Not getting 12 volts to coil

5 pages on this. These voltage drop discussions are out of control. Look keep it simple. THERE IS ONE WIRE feeding underhood loads. ONE. IT is the dark blue IGN1 "run" wire. if you unhook one load of course it changes, because you have changed the LOAD

Follow the path. I like to call it the "functional path" and was criticized for this, as sometimes I go from battery + even though I was taught "electron flow theory." But the path is a circle from battery + clear around through all the splices, connectors, switches, and components to the ground/ frame/ body/ block and back to battery NEG (Or the other direction if "you must" flow electrons LOL)

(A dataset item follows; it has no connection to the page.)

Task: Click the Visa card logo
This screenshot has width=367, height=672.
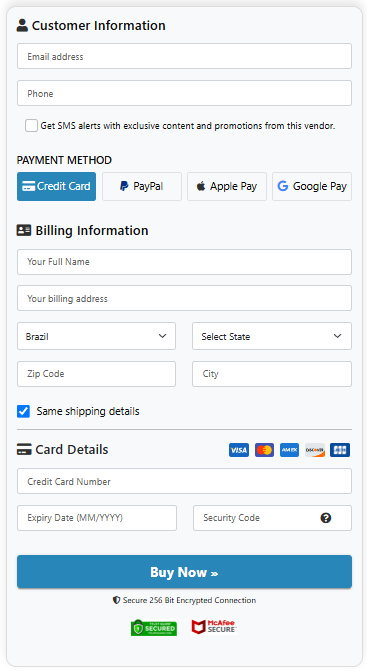Action: point(239,450)
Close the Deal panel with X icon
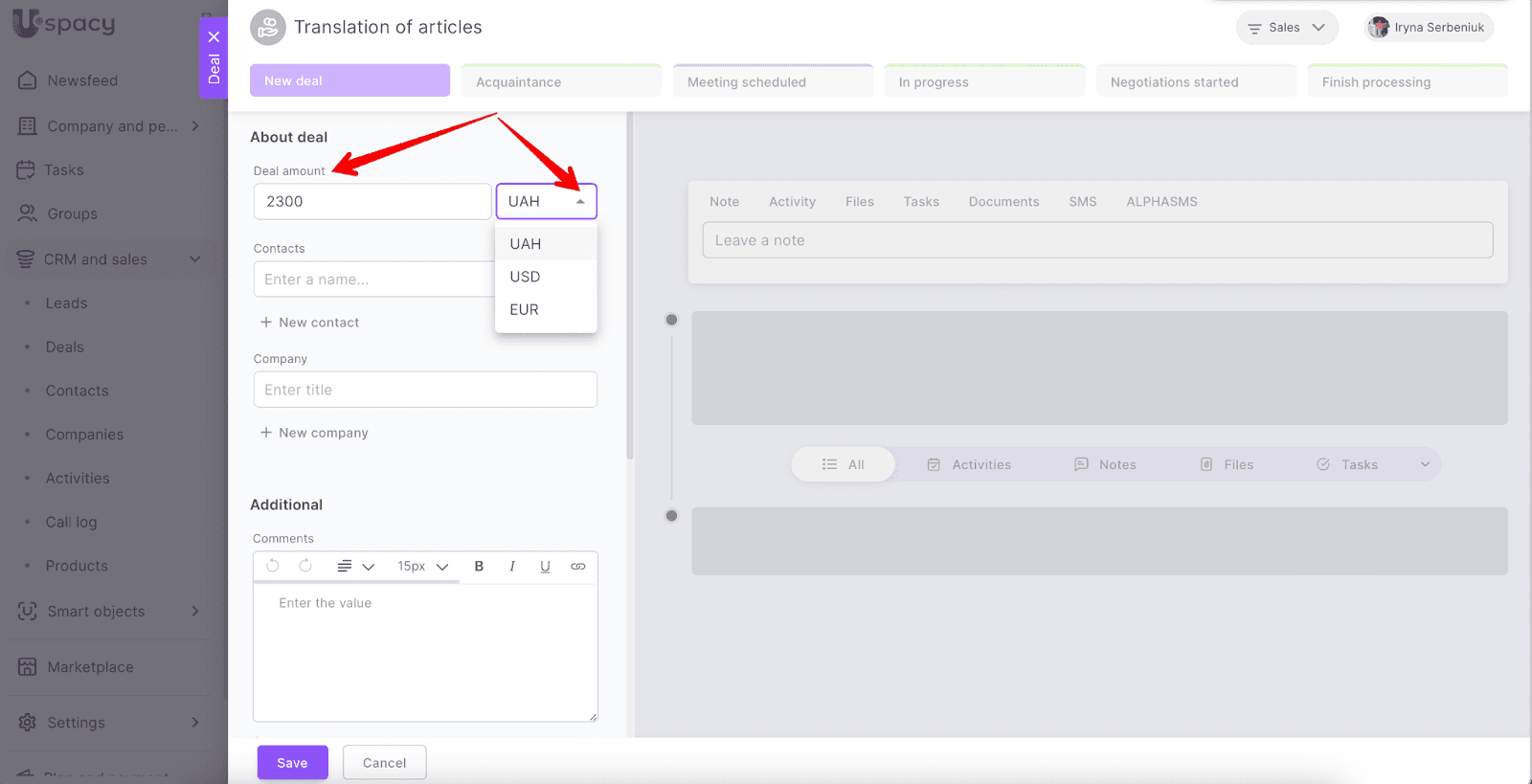1532x784 pixels. (214, 37)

So follow the path and check the CONNECTIONS. The ignition switch, the switch connector, the bulhead connector, the ammeter and it's connections, (even the welded splice) and so on. FOLLOW THE PATH

"What is?" the path? On a stocker, and for "run" underhood loads, the path is "pretty much"-------

Battery-------wiring to starter relay stud-------fuse link-------through the bulkhead (ammeter RED)------to and through the ammeter---------out on BLACK to the WELDED SPLICE--------to the ignition switch connector----------through the switch--------back out the connector on dark blue "run"----------through the bulkhead connector----------through the engine harness "WHITE" connector on newer models-------and to various underhood loads, which are simple splices in the harness
What you write is all true.

The question that I see is that he's walked it down to:
a) Excessive drop with key in run.
Is something drawing too much current, a bad connection?
b) Current is flowing with the key in run and the field and ignition disconnected. Why?
Was the idle solenoid disconnected?
c) Current is flowing with the key in 'unlock'. Why?
Was a brake light on? Was an interior light on? Something else? or is the switch messed up?

He's working on a '70 'cuda with a Hemi. Dual point ignition.
Stock but looks like its had some wiring patches/rigged repairs.